High-intensity sweeteners. Artificial or natural substances with many times the sweetening power of sucrose, but no or negligible calorific value as used, are known as high-intensity sweeteners. Saccharin, the oldest of the kind, is about 300 times as sweet as sucrose. A derivative of the tar product toluene, it first achieved some market significance during the sugar shortages caused by World War I, when it began to be used as a substitute by people besides those who were unable to tolerate sugar. Newer sweeteners have, to a considerable extent, displaced saccharin, but it continues in demand, particularly in Asia, because it costs a small fraction of the price of sugar in terms of sweetness equivalence. Another older artificial sweetener, cyclamate, roughly thirty times as sweet as sugar, was discovered in 1937 and became popular after World War II, usually in combination with saccharin. Together, each masks the unsatisfactory taste of the other, producing an overall taste profile thought to approximate that of sugar.

Such blending of different sweeteners, nutritive as well as high-intensity, is a striking feature of sweetener usage in processed foods and beverages. One advantage lies in the resultant synergismthe sweetness effect of the mixture is greater than the sum of the sweetening powers of the individual components, enabling manufacturers to save costs and label certain products "reduced calorie." Blends may also produce other taste synergies and enhance the stability of the product.

The scope for blending was greatly increased in recent decades with the introduction of aspartame and acesulfameK. Aspartame, a methylated amino acid dipeptide, actually has the same calorific value as sugar, but is about 180 times sweeter. Its taste profile closely resembles that of sucrose and, unlike saccharin, it has no bitter aftertaste. Widely used as a tabletop sweetener, aspartame is not suitable for all processed products because it can lose sweetness, depending on temperature, moisture, and degree of acidity. In contrast, acesulfame-K, the potassium salt of methyl oxathiazinone dioxide roughly 200 times as sweet as sugar, while more expensive, is very stable, blends well with other sweeteners, and is highly synergistic.

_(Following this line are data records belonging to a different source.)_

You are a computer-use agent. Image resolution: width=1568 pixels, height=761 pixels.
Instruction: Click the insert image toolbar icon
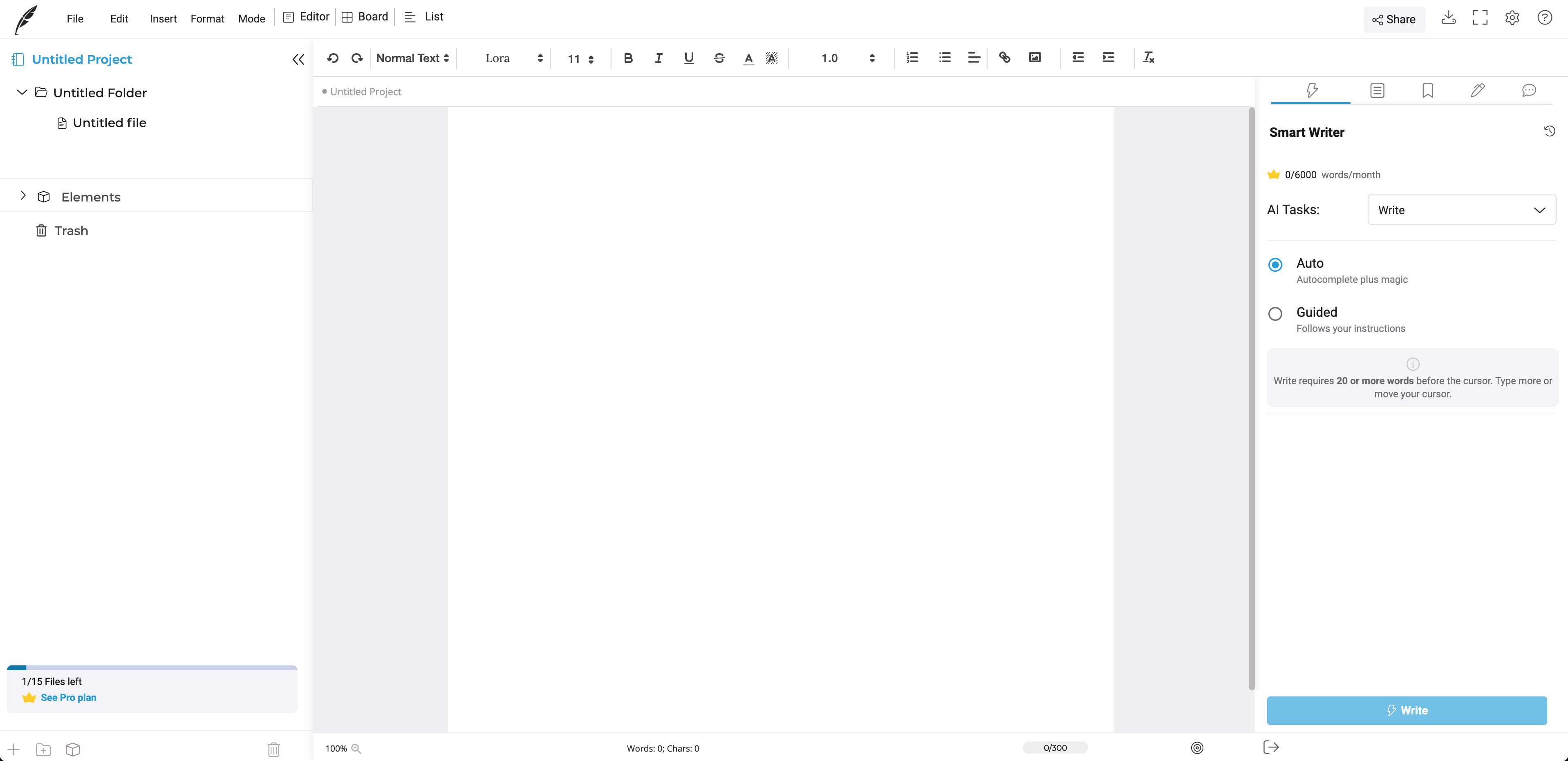[1035, 57]
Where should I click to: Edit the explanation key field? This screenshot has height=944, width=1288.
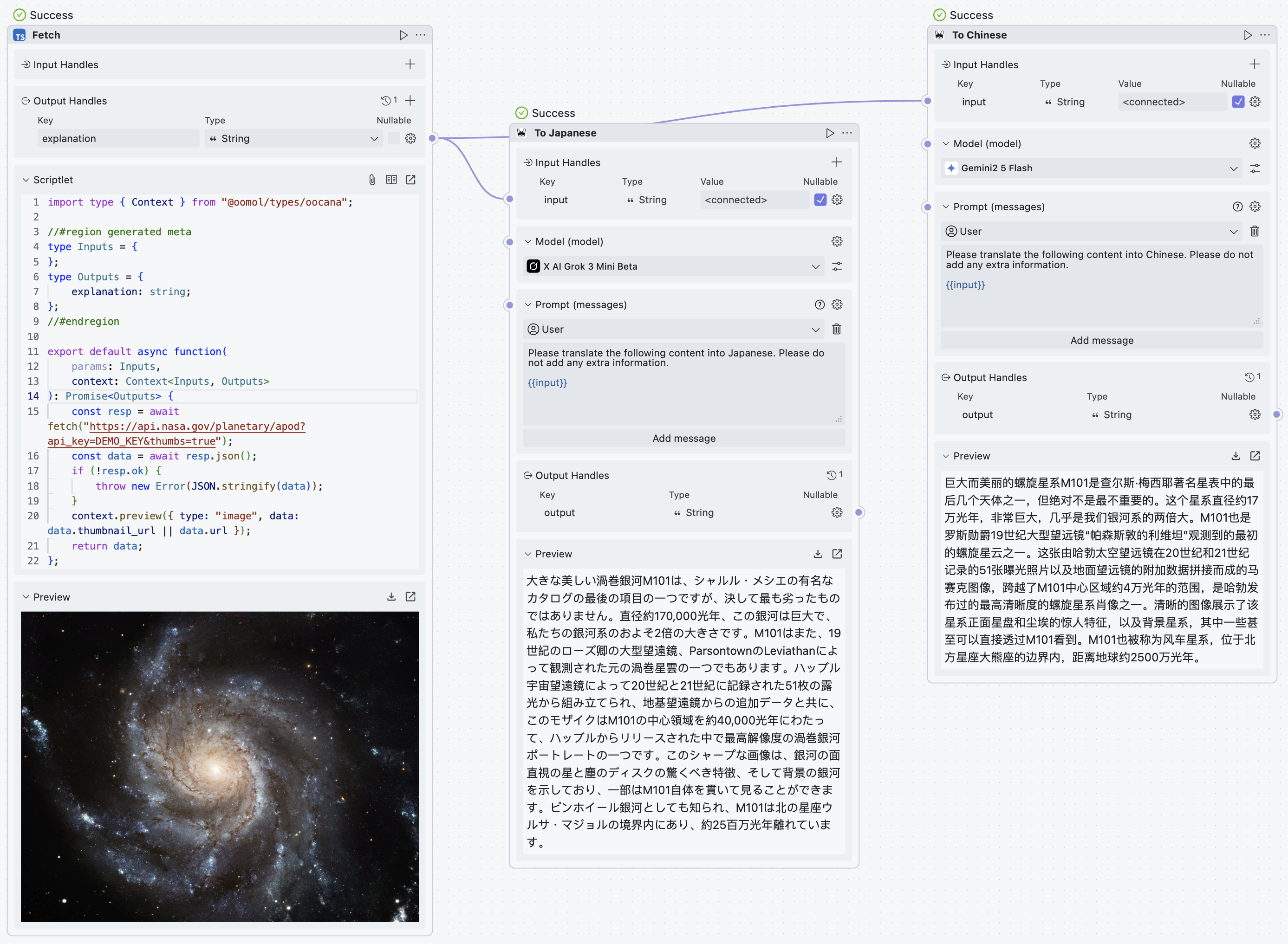point(118,138)
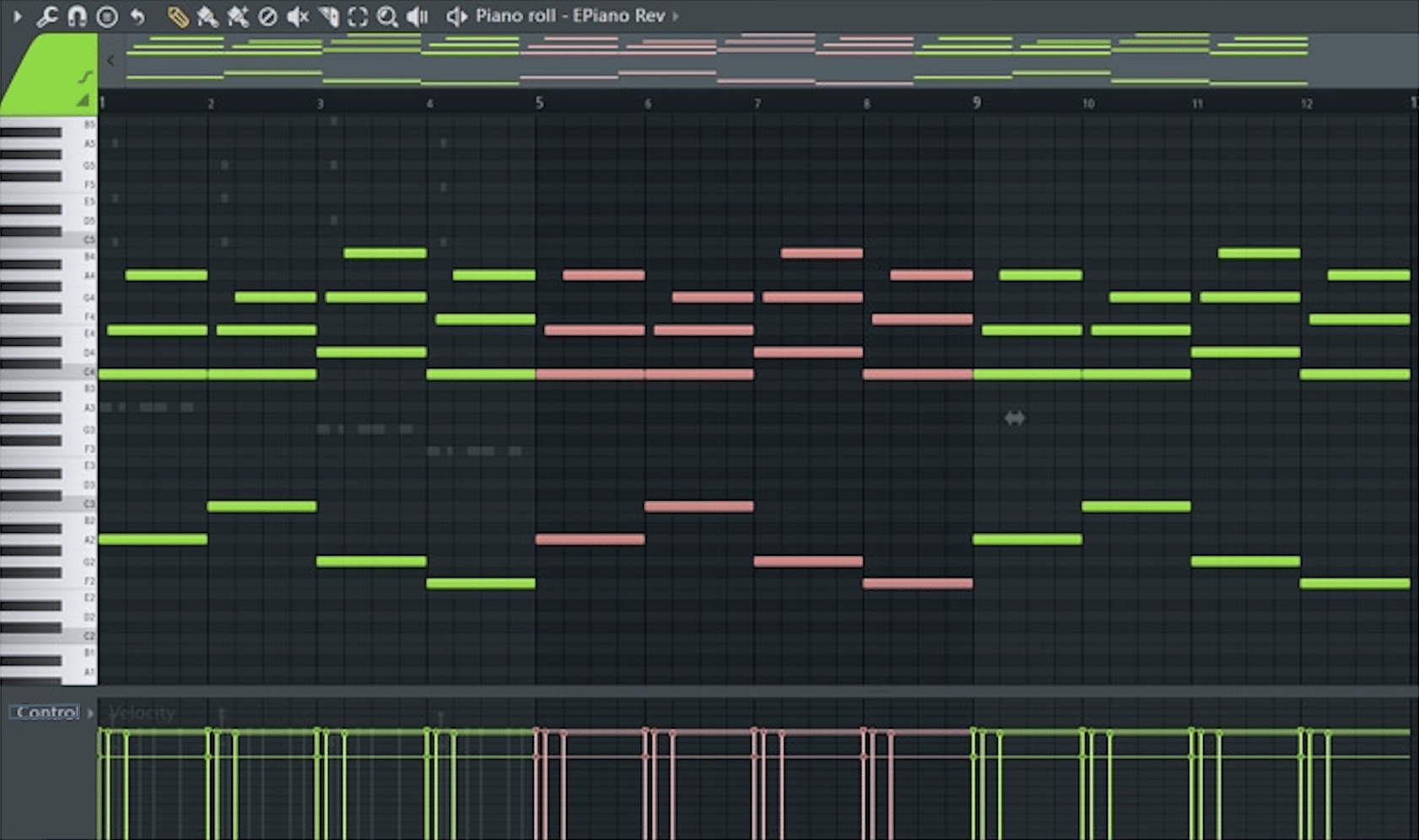Open the Control target dropdown
The width and height of the screenshot is (1419, 840).
[89, 713]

The latest artificial sweetener to acquire significant market presence is sucralose, which is 600 times sweeter than sugar. Technically trichloro-galactosaccharose, sucralose is actually made from sugar. It has the advantages of a good taste profile and of being acid and temperature stable. Several other substances, some with many thousand times the sweetness intensity of sugar, are waiting in the wings. High-intensity sweeteners are classified as food additives and require approval by national food safety authorities. Gaining approval tends to be a lengthy procedure and, once given, can be withdrawn. In the United States, for instance, cyclamate was banned in 1970, but it is allowed in many other countries.

Summary

Sucrose remains the benchmark against which the quality and price of substitutes are judged, but it has lost its former virtual monopoly as the sweetener and conditioner of food and drink. Not all the growth of nonsucrose sweeteners has been at the expense of sugar. Some of it reflects the development of new products, such as diet soft drinks. In certain applications, sugar and other sweeteners have to be blended in order to achieve the desired texture and consistency. Moreover, nonsucrose sweeteners compete not only against sugar, but also among themselves: aspartame against saccharin, and diet soft drinks sweetened with high-intensity sweeteners against regular soft drinks sweetened with HFS. Only in the United States was sucrose no longer the dominant sweetener at the beginning of the twenty-first century. Globally, sucrose still accounted for 70 percent or more of world sweetener consumption.